Anyway - my copy of KRS is lost in decorating debris but I seem to recall Cope describing this record as the link to Can's desire to be like the Velvet Underground or the Stooges and this is borne out somewhat on the record. The stuff here is closer to Outside My Door than it is to Tago Mago. Butterfly is fairly Stooges like, all repeated lyrics and heavy riffing. Pnoom is a joke song (27 seconds) and is mainly parpy sax. This was part of the Ethnic Forgery series, I never quite understood what this series was meant to represent. A lot of it was collected on the Unlimited Edition album and I always thought it was a useful indicator of the worst tracks on the album.

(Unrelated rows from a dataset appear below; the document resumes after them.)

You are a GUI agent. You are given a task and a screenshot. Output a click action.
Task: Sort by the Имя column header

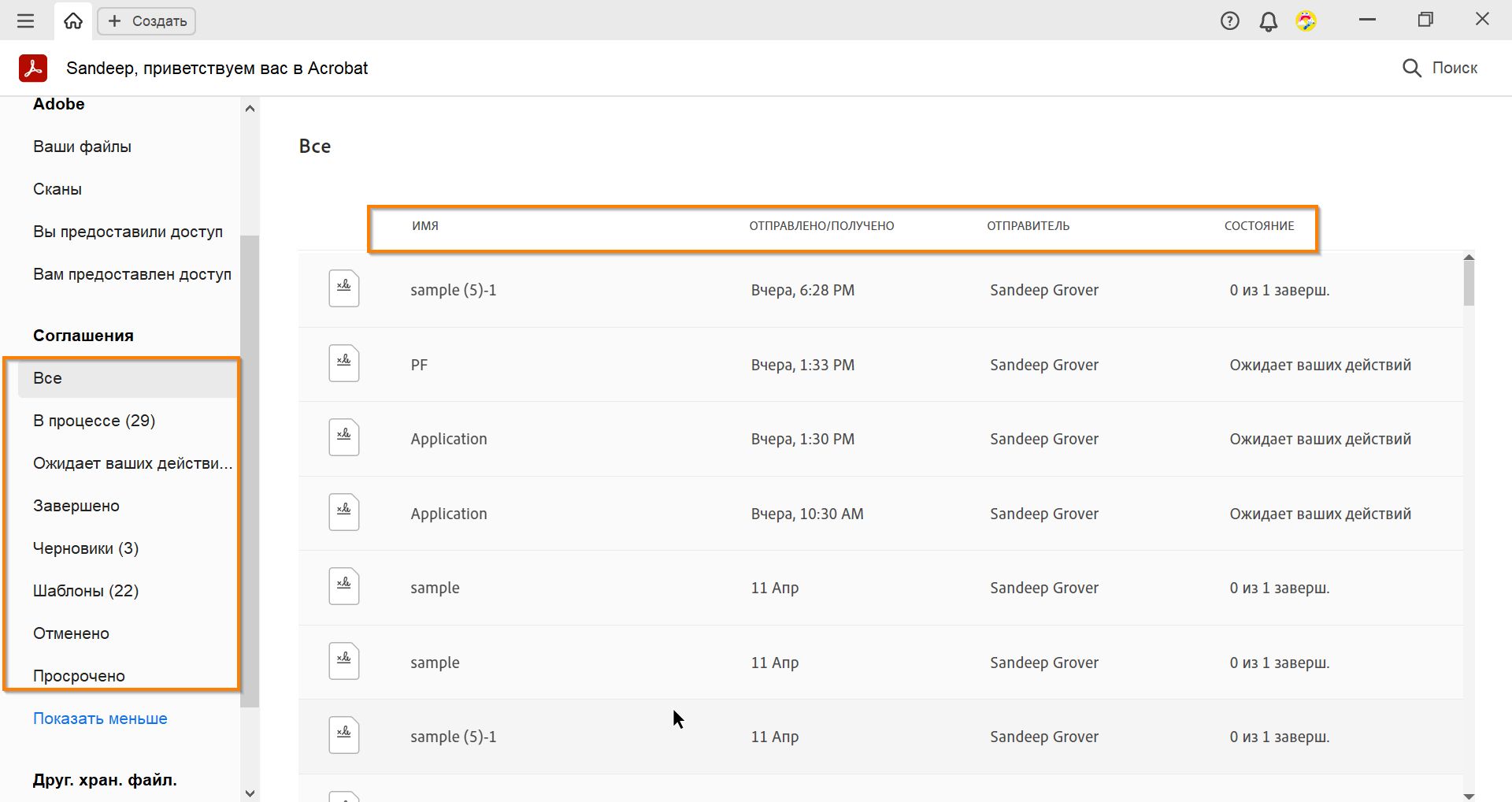pyautogui.click(x=425, y=226)
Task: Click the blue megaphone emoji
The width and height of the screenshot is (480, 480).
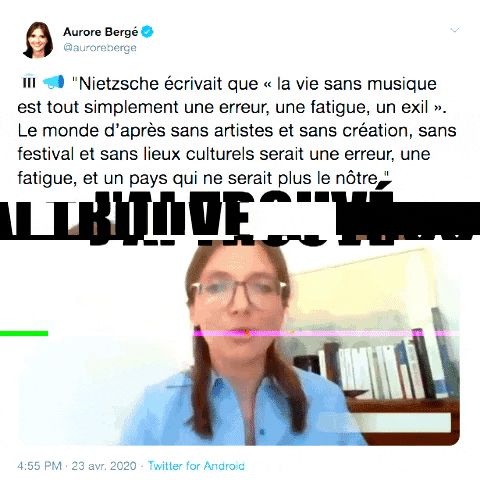Action: coord(54,82)
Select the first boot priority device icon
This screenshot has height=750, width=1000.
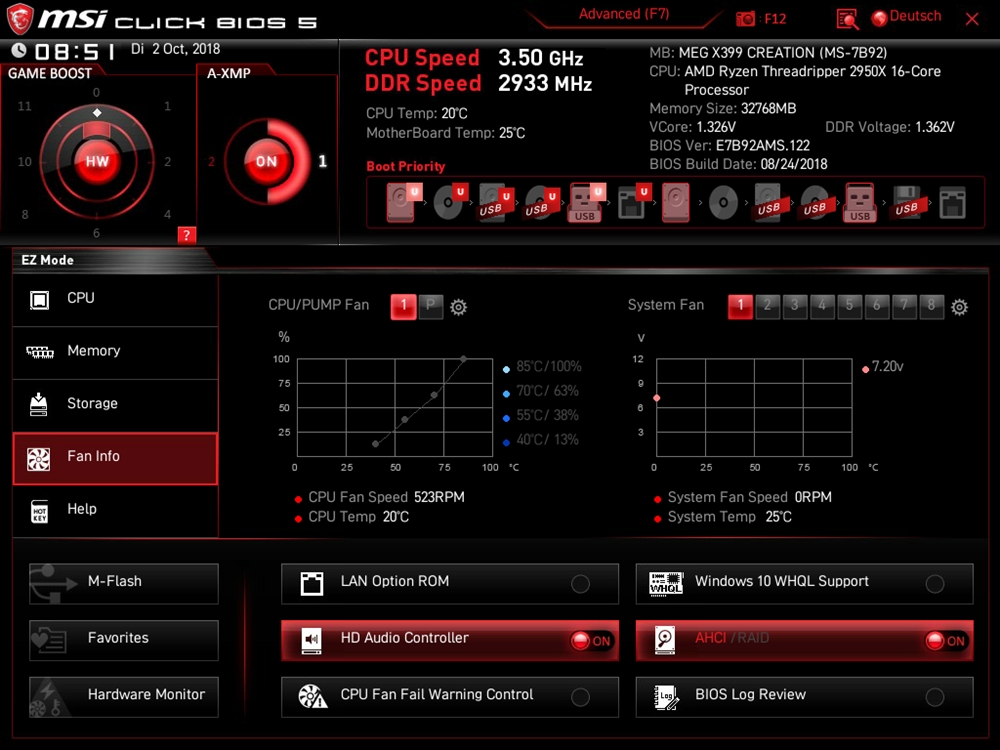(402, 203)
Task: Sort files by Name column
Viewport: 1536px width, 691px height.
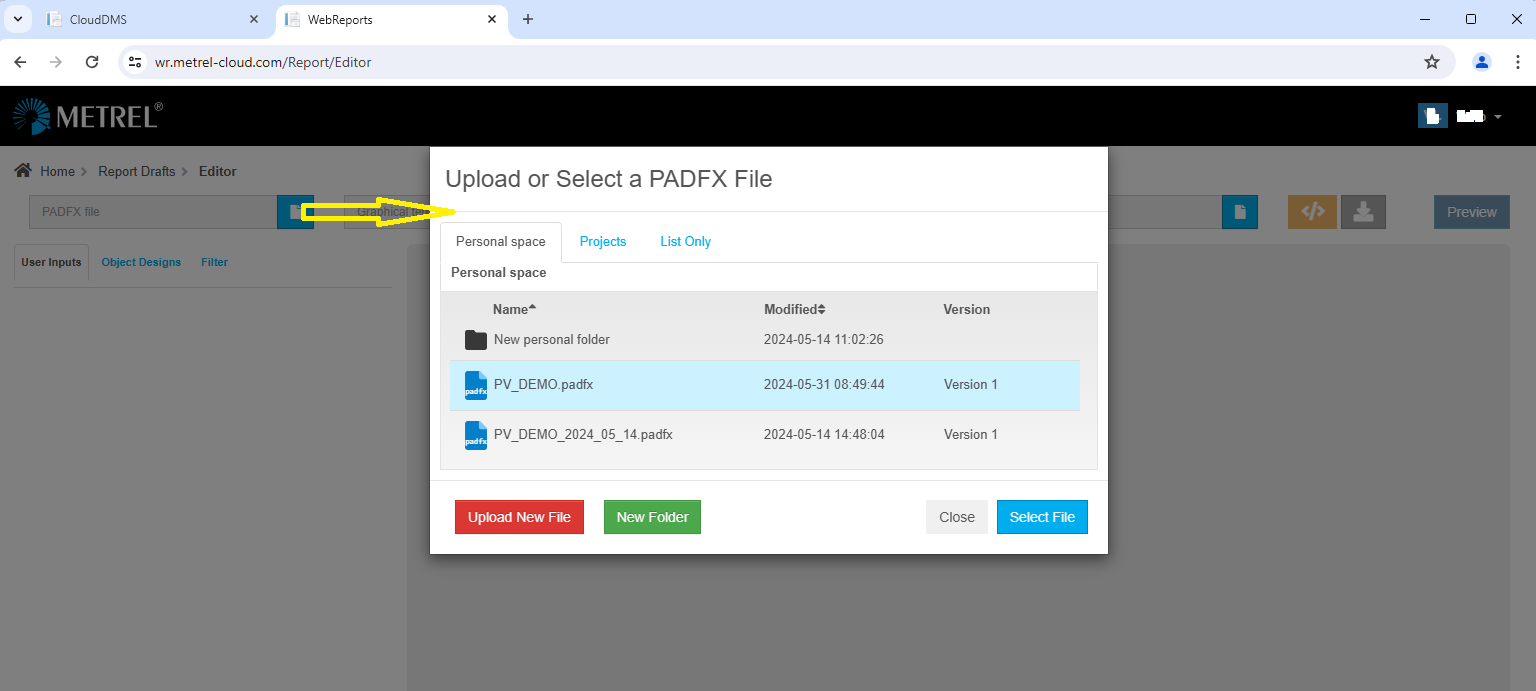Action: tap(514, 309)
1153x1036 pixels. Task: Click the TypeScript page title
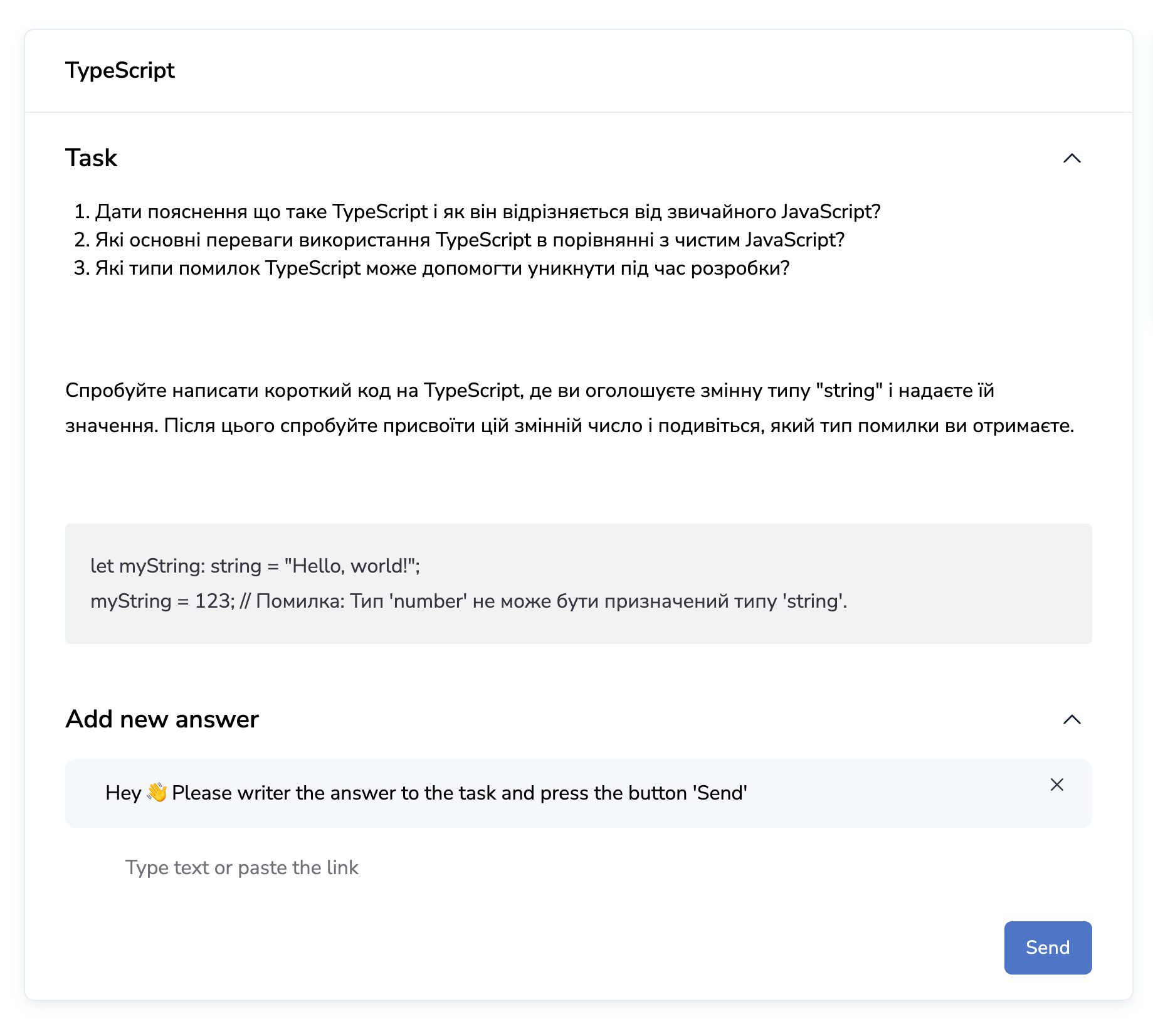[x=120, y=70]
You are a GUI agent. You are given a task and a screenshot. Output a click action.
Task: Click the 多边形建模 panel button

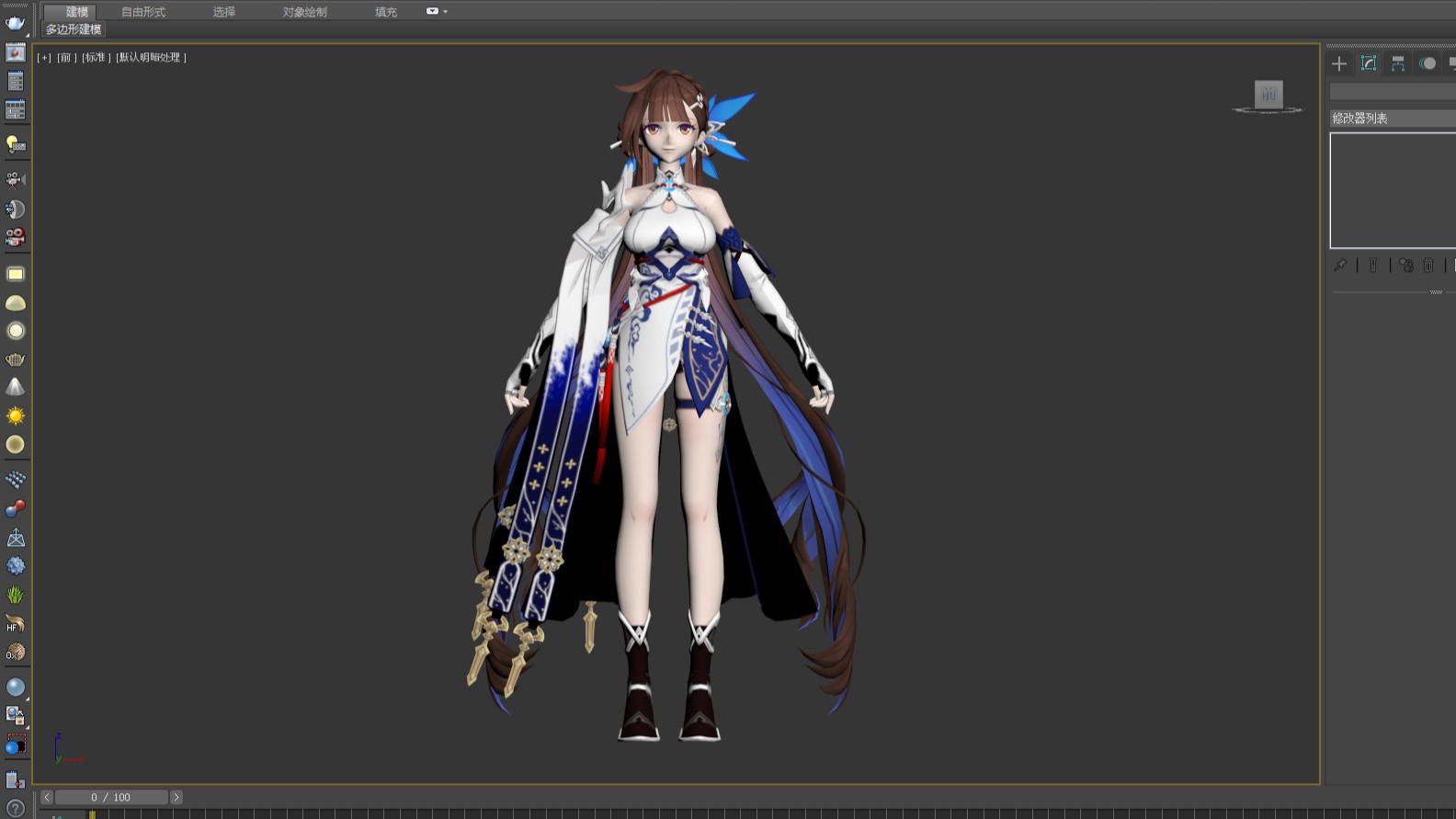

Utter bobbins.

Nineteen Century Man is like Butterfly part 2 but less tempo and more pontificating and moves the band into more of the Velvets territory. Thief could have come off Tago Mago or one of the later albums and is closer in the sound of Can than anything else on the record.

Man named Joe is stupid singing and largely forgettable. Then it ends with the best tracks - Uphill which is still quite Stooges like but works better than the other tracks with Mooney doing his man on the edge stuff. Then Little Star Of Bethlehem which sounds like it's going to be awful but actually works pretty well.

And that's Can. Despite them being revered, I think when it comes down to it, I like the idea of Can far more than the realisation. The idea of a bunch of Stockhausen students and devotees getting together and make heavy rock is awesome, but there's too much of the ethnic forgery in them for my liking. I remember a discussion with the guy in Revolver records where he chastised me for starting with Tago Mago, as everything else is downhill from there. To be honest, I could live with just that record in my Can collection.